Owen Pallett
Heartland
[ For Great Justice ] 2010
Cote .: 8,0
Quand vous choisissez un nom trop courant pour désigner votre projet, le risque n’est pas nul de devoir vous adapter. C’est ce qui est arrivé à Owen Pallett qui a repris son vrai nom pour ne pas être confondu au Japon (où il compte être distribué) avec le célèbre jeu auquel il avait trouvé opportun d’emprunter son nom. Ce n’est pas grave, on savait qui se cachait sous Final Fantasy depuis le début. Enfin, depuis que je l’avais vu sur la scène du Cirque Royal. Comme déjà souvent évoqué, il s’agissait pour lui d’ouvrir le bal pour un concert mémorable d’Arcade Fire, qu’il a rejoint sur scène, lui qui avait participé aux arrangements.
C’est d’ailleurs en tant qu’arrangeur qu’il s’est particulièrement distingué depuis. Pour les deux albums d’Arcade Fire évidemment , Beirut aussi, mais aussi pour les somptueuses cordes des Last Shadow Puppets. Il peut aussi bien collaborer avec les Pet Shop Boys ou Mika. Polyvalent donc. Et aussi omnipotent, parce qu’on sent sur cet album comme sur ses autres une direction.

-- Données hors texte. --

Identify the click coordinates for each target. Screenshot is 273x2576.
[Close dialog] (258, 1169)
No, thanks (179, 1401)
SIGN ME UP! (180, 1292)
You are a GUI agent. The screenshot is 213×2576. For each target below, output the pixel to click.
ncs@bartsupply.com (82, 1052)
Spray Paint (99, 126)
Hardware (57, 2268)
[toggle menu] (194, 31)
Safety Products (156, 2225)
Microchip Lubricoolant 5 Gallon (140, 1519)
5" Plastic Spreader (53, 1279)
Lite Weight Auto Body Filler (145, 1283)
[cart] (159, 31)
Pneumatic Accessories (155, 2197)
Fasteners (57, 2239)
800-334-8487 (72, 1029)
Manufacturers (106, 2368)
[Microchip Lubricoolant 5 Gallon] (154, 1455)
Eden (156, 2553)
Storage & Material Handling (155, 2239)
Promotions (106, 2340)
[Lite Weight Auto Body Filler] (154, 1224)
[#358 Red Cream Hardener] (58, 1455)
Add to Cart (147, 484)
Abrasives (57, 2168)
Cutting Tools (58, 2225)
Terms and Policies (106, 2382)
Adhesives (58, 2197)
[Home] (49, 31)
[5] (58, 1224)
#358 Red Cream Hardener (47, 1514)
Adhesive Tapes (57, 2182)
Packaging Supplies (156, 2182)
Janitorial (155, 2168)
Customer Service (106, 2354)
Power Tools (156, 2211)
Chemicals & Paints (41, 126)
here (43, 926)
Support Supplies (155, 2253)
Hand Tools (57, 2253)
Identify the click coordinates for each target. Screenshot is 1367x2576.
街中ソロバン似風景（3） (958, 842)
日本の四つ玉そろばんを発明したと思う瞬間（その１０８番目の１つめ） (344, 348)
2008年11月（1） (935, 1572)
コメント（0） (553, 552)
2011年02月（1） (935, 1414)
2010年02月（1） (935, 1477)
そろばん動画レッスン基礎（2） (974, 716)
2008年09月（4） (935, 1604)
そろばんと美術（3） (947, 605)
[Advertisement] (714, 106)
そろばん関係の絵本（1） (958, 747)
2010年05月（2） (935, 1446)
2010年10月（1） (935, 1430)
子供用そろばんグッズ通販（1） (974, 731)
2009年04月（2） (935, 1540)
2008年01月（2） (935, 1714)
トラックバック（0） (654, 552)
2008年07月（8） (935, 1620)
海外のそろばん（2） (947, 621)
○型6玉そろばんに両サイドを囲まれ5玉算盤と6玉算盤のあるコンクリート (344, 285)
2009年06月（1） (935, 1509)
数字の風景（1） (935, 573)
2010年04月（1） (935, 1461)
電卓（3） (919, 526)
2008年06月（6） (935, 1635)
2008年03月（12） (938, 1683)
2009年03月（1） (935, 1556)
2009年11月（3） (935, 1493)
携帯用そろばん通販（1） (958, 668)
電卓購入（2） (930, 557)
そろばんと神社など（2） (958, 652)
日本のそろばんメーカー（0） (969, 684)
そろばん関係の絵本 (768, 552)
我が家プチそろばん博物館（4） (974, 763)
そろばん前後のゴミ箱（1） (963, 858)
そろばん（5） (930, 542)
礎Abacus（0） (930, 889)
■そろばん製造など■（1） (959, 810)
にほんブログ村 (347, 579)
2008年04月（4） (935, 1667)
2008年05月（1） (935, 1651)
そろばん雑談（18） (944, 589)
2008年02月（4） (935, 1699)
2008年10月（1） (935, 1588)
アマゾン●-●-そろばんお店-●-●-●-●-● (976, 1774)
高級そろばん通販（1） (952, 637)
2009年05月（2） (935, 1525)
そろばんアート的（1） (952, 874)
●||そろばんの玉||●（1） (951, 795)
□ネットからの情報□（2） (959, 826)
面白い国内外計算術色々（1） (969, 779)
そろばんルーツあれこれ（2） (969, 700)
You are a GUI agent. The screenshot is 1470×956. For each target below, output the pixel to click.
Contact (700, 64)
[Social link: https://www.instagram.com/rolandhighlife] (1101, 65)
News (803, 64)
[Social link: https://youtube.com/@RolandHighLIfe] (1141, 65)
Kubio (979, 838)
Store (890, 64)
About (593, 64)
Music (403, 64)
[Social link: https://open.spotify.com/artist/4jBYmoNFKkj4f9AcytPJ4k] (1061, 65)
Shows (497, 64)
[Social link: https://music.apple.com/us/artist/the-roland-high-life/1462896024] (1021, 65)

Notons pour ceux qui aiment ces précisions que le batteur d’Arcade Fire Jeremy Gara est de la partie, ainsi qu’un orchestre symphonique tchèque (sisi). Ah oui, le thème est selon ses dires « un fermier nommé Lewis et le monde fictif de Spectrum; les chansons sont une partie d’un dialogue entre Lewis et son créateur ». Voilà, c’est dit.
Le premier contact avec l’album est donc étrangement difficile. Alors que certains morceaux, vus exécutés en direct live à Belfast, donnaient une grosse envie de les retrouver gravés sur cédé pour pouvoir en faire tranquillement le tour. Mais rien à faire, c’est un peu touffu, étouffant, même quand l’envie est là. La solution est simple: écouter, encore écouter, se laisser prendre par la main pour que cet album complexe mais fondamentalement brillant puisse infuser. Et là, je me souviens pourquoi, par exemple, le disque précédent avait été mon album de l’année 2006.
En concert, les gimmicks d’un "The Great Elsewhere" sont plus immédiats, moins noyés, et m’avaient plu dès la première écoute. Comme c’est plus alambiqué ici, il faudra plus de temps pour que cette étrange conjonction de rythmes, de violons en couches, de piano rythmique soit assimilée. Mais ce morceau se révèlera vraiment très grand, ample, et sans doute insensible à la lassitude. La porte d’entrée "Midnight Directives" n’étant pas la plus facile à cerner d’ailleurs. Parce que si en écoute distraite les composants peuvent paraitre hétérogènes, une écoute attentive en révèle tous les recoins secrets. Il faut dire aussi qu’il est un peu irrégulier, comme sur ses œuvres précédentes. C’est ce qui rend ses albums parfois plus difficiles. Malgré toutes ces considérations, certains morceaux m’ont semblé manquer de relief, comme "Tryst With Mephistopheles". Sans doute une position en fin d’album riche est-elle aussi en cause.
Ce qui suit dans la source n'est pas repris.